— TASK ITEM —
Check every line of the data below for the word "dropdown". Copy the ones that have it.

— RECORDS FOR THE TASK —
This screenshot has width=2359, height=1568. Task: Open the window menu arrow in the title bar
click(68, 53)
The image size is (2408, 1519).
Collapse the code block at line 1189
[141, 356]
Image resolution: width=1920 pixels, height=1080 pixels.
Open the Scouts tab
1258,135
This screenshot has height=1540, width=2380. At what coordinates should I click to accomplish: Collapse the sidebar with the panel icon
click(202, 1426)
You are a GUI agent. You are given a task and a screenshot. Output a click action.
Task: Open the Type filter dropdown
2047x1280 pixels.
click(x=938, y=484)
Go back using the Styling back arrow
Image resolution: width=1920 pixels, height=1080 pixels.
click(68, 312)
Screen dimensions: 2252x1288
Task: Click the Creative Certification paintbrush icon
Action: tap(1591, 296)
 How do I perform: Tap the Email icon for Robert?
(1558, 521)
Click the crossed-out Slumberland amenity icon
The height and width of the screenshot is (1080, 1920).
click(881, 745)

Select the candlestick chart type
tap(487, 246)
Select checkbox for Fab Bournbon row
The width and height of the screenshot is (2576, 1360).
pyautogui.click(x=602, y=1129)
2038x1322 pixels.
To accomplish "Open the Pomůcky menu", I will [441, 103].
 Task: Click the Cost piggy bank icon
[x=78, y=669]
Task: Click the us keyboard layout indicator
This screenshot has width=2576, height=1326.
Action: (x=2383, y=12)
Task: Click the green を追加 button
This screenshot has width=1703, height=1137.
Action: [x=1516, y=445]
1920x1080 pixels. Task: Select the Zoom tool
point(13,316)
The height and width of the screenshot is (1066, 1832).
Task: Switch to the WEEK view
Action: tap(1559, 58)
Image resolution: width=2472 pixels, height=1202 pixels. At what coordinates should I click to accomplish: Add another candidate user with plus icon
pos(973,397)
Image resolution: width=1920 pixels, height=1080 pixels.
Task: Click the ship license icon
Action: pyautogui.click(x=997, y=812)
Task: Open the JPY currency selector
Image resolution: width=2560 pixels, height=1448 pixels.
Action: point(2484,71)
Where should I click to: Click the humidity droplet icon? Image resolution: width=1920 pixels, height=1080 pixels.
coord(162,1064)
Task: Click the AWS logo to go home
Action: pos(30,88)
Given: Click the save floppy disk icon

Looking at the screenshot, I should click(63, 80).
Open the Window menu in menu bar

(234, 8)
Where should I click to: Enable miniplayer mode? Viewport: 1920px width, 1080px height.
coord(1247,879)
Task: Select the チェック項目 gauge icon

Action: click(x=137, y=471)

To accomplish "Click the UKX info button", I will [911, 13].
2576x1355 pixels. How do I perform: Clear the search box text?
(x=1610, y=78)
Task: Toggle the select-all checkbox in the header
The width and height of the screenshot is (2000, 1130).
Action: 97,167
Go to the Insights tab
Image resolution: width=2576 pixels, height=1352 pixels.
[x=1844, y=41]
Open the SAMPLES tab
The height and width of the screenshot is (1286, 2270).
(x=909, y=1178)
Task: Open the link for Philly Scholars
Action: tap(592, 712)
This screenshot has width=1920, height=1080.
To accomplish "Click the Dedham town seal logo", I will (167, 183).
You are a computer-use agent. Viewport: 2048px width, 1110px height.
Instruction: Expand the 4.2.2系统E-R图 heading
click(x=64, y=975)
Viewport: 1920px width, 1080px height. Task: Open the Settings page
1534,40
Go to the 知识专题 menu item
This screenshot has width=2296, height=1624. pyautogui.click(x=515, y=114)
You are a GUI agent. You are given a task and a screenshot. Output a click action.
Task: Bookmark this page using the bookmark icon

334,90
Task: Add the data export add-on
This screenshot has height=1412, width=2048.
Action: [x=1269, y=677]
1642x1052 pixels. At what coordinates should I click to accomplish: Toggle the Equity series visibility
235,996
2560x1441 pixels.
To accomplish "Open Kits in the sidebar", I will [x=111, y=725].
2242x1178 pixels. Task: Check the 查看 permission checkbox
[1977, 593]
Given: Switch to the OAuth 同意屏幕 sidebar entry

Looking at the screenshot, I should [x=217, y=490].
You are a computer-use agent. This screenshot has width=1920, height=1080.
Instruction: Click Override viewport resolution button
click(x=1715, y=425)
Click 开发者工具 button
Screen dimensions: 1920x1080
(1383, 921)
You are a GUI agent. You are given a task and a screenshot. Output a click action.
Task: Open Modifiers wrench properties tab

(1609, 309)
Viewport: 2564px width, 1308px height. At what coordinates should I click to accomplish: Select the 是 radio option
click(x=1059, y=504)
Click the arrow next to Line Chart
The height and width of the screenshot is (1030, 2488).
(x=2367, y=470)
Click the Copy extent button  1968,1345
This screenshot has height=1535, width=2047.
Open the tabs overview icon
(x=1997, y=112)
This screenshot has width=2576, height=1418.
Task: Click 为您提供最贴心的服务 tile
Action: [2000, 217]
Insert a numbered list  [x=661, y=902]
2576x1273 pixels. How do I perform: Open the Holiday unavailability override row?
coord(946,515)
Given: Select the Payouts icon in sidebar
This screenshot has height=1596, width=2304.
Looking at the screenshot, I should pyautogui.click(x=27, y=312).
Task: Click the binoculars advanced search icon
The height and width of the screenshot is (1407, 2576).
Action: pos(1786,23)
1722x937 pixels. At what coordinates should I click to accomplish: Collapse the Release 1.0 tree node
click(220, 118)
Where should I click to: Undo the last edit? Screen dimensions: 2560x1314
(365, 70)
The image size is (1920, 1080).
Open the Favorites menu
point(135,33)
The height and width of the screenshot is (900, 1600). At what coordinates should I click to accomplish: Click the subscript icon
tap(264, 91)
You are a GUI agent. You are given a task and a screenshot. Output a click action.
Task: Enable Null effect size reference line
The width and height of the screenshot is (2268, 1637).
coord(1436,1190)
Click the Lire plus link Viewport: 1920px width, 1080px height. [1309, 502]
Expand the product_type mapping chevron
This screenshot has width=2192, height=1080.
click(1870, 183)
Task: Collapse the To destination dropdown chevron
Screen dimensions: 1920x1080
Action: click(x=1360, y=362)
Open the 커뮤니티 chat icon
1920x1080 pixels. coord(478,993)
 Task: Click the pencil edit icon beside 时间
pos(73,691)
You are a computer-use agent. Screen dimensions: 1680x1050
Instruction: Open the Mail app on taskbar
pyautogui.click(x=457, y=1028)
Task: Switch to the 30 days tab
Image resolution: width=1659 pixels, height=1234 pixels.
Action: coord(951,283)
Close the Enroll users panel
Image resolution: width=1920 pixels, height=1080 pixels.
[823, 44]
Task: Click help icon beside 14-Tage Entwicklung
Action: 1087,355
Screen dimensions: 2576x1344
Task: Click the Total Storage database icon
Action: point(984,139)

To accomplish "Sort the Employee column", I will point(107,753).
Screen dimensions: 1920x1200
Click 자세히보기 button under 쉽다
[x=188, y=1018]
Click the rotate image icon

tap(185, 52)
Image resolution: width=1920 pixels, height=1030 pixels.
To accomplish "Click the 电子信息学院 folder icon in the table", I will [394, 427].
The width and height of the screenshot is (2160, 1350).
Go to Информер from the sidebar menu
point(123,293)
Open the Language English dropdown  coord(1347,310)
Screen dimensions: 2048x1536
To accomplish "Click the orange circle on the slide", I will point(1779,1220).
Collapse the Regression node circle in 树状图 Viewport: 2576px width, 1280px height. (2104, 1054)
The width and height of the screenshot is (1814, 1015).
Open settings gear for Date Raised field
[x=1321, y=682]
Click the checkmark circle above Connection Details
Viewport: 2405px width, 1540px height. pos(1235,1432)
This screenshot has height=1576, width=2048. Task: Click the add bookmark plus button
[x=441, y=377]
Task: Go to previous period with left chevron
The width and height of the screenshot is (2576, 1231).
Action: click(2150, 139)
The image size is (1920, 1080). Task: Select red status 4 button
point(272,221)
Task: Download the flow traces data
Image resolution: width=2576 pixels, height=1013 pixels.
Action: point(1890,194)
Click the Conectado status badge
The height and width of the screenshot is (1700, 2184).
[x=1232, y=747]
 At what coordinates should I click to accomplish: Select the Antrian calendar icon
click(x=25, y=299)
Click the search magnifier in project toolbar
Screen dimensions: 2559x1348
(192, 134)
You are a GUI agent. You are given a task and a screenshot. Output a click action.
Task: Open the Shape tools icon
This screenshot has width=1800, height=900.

— WRITTEN REPLY —
Task: Open the Type filter dropdown
Task: Collapse the To destination dropdown chevron
Open the Language English dropdown  coord(1347,310)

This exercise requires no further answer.